Leslie C. Hardy was an American politician from Arizona. He served a single term in the Arizona State Senate during the 7th Arizona State Legislature, holding the seat from Pinal County. He also served as Arizona's first assistant attorney general after it became a state in 1912. During the 1950s he was also responsible for revising the Arizona statutory code.

==Biography==
Hardy was born in 1886 in Indian Fields, Kentucky, and was a descendent of Daniel Boone. In 1894 his parents moved the family to Arizona. He graduated from Wake Forest with a law degree in 1909, and was admitted to the Arizona bar that same year.
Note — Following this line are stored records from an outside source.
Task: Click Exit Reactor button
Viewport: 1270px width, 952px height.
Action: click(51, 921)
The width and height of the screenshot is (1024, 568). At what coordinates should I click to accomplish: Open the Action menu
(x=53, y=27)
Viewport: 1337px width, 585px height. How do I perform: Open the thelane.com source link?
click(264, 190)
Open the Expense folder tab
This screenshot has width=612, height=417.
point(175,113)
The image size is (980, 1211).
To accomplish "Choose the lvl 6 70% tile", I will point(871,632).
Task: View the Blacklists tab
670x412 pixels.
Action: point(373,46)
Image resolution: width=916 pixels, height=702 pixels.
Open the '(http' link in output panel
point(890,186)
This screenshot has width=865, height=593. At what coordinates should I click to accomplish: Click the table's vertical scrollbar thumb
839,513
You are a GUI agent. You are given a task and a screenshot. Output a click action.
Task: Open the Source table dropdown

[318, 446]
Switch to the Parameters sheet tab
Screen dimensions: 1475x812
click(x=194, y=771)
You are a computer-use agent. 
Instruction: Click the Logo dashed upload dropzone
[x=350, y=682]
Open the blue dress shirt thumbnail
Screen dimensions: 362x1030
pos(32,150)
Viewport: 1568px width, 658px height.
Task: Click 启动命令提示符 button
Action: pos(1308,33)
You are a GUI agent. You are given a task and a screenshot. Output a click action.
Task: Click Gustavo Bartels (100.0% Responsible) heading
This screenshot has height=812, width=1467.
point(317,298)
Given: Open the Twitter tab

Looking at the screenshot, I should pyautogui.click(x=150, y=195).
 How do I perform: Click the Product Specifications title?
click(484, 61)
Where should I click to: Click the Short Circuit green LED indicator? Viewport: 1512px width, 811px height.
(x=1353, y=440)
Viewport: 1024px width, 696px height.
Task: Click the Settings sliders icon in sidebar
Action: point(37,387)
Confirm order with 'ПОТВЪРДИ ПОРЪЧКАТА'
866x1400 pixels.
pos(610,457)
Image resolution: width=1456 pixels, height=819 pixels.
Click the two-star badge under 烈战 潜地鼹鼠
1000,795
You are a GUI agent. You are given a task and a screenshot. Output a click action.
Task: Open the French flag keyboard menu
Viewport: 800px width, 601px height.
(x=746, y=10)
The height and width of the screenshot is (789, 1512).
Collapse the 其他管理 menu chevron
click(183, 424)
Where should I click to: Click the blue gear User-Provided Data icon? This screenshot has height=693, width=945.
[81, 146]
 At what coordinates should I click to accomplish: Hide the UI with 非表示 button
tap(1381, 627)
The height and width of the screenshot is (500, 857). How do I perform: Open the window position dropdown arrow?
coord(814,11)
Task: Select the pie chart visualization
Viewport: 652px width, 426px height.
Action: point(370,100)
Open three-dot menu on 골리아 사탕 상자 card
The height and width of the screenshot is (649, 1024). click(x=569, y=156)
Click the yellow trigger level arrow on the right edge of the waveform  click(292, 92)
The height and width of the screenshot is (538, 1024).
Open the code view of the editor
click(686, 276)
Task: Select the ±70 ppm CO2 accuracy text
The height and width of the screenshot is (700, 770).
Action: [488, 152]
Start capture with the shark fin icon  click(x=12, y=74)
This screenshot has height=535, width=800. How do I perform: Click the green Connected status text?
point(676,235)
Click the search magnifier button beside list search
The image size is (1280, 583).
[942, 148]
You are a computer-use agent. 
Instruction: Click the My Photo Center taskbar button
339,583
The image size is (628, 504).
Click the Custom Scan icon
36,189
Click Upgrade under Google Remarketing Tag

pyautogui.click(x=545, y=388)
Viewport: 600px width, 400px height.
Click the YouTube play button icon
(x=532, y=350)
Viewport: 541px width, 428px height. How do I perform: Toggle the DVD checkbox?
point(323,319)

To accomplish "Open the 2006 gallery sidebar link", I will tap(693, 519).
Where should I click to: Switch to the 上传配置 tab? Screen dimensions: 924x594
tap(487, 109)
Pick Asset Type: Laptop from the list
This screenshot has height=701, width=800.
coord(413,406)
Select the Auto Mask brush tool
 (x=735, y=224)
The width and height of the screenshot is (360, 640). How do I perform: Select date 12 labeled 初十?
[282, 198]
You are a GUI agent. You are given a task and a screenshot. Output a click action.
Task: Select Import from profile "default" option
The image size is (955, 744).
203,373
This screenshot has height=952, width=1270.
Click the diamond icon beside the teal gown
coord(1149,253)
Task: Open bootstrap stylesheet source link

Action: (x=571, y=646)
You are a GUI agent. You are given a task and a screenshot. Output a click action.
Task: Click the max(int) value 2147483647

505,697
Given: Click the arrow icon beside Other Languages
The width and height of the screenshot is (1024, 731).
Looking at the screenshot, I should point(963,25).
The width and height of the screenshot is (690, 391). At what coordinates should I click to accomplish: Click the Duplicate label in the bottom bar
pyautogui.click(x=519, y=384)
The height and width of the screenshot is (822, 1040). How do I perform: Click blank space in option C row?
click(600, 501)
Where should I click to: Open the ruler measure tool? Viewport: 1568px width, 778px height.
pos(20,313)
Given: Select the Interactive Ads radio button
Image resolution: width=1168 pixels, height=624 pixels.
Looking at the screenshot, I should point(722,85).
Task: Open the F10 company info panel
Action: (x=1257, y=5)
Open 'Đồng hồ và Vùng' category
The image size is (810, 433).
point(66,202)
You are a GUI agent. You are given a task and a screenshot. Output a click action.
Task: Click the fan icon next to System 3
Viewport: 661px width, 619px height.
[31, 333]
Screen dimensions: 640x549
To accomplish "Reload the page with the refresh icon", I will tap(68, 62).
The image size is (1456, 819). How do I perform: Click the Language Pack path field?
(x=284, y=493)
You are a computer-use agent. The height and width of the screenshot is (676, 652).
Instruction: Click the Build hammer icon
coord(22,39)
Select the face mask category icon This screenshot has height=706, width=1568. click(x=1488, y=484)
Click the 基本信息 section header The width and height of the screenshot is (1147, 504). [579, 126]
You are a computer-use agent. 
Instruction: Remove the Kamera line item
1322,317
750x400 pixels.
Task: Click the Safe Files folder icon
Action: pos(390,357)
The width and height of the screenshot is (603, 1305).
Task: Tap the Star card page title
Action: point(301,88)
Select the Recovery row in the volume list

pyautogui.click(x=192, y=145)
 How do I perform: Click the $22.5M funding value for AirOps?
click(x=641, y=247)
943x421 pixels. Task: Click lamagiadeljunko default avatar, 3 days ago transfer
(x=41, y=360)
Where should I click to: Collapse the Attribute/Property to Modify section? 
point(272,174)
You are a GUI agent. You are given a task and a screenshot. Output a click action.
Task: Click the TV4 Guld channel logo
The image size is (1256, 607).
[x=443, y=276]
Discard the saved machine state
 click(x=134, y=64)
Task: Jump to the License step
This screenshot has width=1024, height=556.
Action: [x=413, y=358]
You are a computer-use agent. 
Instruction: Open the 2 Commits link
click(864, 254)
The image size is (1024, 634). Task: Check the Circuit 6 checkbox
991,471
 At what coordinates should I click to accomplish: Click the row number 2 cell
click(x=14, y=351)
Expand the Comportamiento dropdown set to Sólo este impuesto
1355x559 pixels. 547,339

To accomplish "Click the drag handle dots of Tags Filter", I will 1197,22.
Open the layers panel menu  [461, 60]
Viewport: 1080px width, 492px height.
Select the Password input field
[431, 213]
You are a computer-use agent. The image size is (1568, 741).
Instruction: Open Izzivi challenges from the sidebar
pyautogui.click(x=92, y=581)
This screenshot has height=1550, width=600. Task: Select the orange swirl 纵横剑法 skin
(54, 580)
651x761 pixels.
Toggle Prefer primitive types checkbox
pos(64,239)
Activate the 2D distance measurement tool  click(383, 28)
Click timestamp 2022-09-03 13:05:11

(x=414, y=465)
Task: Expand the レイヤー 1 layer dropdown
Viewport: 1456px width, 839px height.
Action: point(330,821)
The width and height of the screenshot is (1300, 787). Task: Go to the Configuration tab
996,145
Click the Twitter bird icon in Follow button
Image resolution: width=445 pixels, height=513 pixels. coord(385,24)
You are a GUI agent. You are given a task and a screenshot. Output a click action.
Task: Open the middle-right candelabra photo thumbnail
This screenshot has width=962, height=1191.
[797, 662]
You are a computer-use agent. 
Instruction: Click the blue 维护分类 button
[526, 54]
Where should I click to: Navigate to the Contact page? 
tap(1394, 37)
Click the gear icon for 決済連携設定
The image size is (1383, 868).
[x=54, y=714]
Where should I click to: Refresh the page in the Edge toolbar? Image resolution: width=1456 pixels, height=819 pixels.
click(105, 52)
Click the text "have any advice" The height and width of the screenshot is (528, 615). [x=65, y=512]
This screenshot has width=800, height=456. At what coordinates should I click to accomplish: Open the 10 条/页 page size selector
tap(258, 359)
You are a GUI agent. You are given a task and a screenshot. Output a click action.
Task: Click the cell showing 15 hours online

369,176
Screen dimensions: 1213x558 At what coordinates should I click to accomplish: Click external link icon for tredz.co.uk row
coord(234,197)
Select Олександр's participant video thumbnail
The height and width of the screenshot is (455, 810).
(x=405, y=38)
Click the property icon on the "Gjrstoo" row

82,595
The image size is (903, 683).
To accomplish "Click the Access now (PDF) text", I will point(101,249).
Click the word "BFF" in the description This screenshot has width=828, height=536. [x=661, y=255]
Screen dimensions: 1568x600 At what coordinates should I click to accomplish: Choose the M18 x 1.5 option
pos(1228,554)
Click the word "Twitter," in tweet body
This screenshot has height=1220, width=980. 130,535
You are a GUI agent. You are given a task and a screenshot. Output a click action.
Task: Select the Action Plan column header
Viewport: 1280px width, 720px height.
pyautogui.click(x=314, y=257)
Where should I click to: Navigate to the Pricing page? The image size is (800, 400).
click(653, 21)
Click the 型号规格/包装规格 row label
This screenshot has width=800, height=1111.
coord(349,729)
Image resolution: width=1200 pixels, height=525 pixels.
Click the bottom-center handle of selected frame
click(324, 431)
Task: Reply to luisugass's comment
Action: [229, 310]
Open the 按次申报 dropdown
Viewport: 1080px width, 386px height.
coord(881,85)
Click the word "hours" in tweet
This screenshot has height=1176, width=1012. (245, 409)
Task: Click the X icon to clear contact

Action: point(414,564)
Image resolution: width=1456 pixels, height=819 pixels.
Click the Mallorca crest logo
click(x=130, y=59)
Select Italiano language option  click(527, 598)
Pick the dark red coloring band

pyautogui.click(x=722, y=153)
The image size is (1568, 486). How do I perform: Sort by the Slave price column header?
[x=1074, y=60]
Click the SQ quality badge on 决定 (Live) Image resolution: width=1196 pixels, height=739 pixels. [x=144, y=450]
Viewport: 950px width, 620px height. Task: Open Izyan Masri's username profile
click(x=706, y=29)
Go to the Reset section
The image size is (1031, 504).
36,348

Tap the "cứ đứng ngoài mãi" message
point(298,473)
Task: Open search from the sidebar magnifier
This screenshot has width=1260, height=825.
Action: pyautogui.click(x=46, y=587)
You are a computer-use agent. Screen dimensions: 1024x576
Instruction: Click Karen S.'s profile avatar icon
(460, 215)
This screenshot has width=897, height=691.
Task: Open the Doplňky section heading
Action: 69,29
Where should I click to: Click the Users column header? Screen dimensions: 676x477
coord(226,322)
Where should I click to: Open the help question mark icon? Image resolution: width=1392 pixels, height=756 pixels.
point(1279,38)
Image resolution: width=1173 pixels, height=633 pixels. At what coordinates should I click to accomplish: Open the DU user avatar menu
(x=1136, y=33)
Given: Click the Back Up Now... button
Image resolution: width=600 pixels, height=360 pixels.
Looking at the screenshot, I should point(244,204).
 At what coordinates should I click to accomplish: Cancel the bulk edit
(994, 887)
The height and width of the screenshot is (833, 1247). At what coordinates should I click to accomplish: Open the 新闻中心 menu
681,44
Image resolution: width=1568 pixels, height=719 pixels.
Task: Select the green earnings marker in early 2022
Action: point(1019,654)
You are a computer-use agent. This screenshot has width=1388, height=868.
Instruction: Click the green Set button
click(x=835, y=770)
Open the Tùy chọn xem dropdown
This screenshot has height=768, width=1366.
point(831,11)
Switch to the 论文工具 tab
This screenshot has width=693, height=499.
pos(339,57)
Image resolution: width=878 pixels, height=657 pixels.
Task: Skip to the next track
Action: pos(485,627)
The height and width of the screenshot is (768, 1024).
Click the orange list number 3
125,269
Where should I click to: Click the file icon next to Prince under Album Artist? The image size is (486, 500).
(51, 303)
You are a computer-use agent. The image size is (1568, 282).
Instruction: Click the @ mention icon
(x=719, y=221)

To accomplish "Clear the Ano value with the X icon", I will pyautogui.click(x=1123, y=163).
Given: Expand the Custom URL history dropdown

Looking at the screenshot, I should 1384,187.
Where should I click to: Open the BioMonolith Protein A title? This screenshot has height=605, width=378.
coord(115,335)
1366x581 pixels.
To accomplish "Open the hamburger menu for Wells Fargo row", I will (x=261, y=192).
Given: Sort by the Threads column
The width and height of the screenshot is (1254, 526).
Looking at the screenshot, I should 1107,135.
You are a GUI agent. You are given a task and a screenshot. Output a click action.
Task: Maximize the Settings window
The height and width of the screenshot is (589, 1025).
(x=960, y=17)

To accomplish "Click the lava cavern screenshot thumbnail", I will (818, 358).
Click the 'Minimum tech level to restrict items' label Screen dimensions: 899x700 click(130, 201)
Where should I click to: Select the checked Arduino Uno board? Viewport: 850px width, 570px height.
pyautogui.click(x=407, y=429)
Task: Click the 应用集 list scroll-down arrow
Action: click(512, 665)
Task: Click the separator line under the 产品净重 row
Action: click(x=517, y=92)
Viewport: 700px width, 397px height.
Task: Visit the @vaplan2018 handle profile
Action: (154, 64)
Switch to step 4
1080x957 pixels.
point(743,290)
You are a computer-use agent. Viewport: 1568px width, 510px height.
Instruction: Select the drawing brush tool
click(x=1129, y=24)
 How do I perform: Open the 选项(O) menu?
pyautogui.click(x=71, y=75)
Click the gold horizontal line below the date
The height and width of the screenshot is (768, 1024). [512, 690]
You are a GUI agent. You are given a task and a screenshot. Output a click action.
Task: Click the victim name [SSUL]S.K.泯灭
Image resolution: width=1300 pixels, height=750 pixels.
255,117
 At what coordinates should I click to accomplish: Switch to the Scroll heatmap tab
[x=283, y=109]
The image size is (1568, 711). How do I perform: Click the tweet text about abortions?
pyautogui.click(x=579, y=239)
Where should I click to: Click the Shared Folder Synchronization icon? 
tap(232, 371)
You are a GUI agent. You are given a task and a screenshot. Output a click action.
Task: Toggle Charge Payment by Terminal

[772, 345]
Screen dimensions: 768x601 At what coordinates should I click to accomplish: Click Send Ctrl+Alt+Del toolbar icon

In 1911, he ran unsuccessfully for Pima County attorney, losing to Republican George Hilzinger in December's general election. The following year, while still living in Tucson, Hardy was appointed to the newly created position of assistant Attorney General of the State of Arizona, the State's first. In 1914 he ran for the State Attorney's General office. However, he was defeated by Wiley E. Jones in the Democrat primary. When the U. S. entered World War I, he enlisted in the U. S. Army, and served in the 7th Cavalry under then Lt. Colonel George S. Patton. While he was still in the service, he was elected county attorney in Santa Cruz County, and was released from active duty to return to Arizona to assume his position as county attorney. He married Nora E. McComb in Los Angeles, California on September 29, 1920. She was from Phoenix. The couple had one child, Dorothy Anne. Nora died on February 12, 1936, in Phoenix, after a long illness.

In the early 1950s he was in charge of revising Arizona's statutes. After a five-year process, his commission's revisions were codified into law by the Arizona State Legislature. Over his career, he advised most of Arizona's governors, and became known as the "Dean of Arizona's Lawyers". At some point he remarried, his second wife's name was Josephine, who he remained married to until his death. He died on October 18, 1968, in St. Joseph's Hospital in Phoenix.